I have a django and celery application running inside of Google Kubernetes Engine. I am connecting to my CloudSQL instance (postgres) using a Kubernetes service running the CloudSQL Proxy. Database connections and queries generally work fine, but occasionally we get spurts of errors with connections breaking. They are raised in python like this:
OperationalError: could not connect to server: Connection refused Is the server running on host "cloudsql-proxy-service" and accepting TCP/IP connections on port 3306?
or
OperationalError: server closed the connection unexpectedly This probably means the server terminated abnormally before or while processing the request.
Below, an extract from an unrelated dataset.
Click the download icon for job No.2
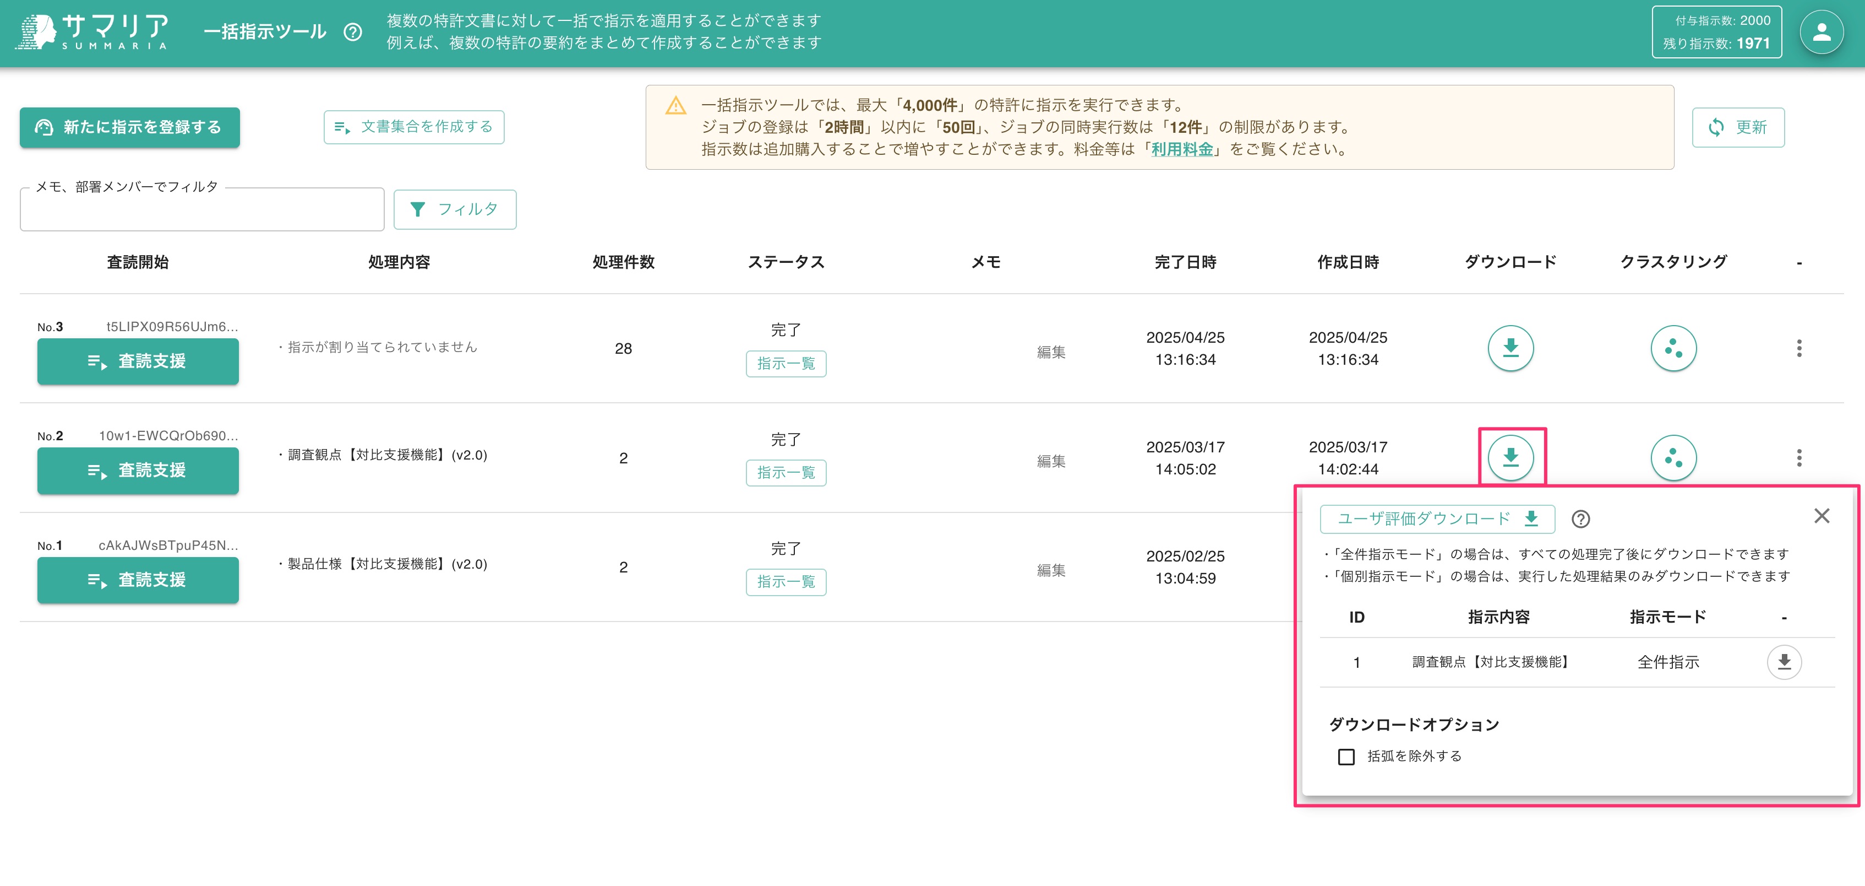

I can't find anything that might cause that in the logs of the CloudSQL instance. There are some messages like this in the CloudSQL proxy logs:
2018/04/24 18:55:18 Instance <project_name>:us-central1:<instance_name> closed connection
But I can't necessarily correlate the timestamps between when those messages appear and when we get the python errors. I have tried setting CONN_MAX_AGE and tcp keepalives like this inside django's settings.py:
DATABASES = {
'default': {
'ENGINE': 'django.db.backends.postgresql',
'NAME': '<db_name>',
'USER': os.environ.get('DB_USER', None),
'HOST': os.environ.get('DB_HOST', None),
'PORT': os.environ.get('DB_PORT', None),
'PASSWORD': os.environ.get('DB_PASSWORD', None),
'CONN_MAX_AGE': int(os.environ.get('CONN_MAX_AGE', 0)),
'OPTIONS': {
'keepalives': 1,
'keepalives_idle': 480,
'keepalives_interval': 10,
'keepalives_count': 3,
},
},
}
But that didn't seem to make a difference. We still get the same errors in bunches, about 20 errors over the span of 2-3 minutes, 2-3 times per day.